*AIM OF THE EXERCISE*. The answer should match the entries below word for word, minus their pictures.

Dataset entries

■ ■ ■

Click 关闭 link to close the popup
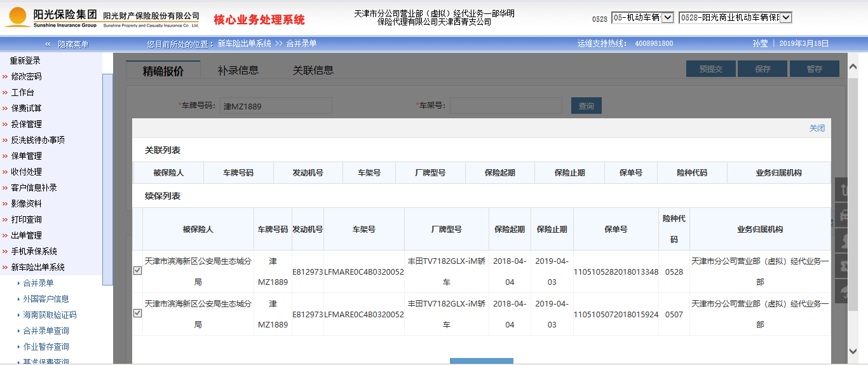 tap(817, 128)
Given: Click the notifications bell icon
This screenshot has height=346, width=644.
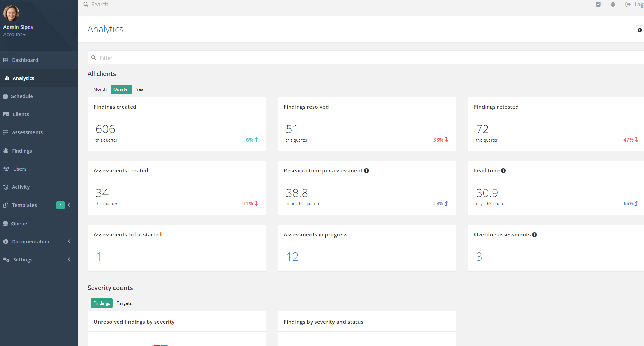Looking at the screenshot, I should click(x=613, y=5).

■ ■ ■

*RESPONSE TO THIS TASK*.
Click 关闭 link to close the popup
 tap(817, 128)
Given: Click the notifications bell icon
This screenshot has height=346, width=644.
Looking at the screenshot, I should click(x=613, y=5).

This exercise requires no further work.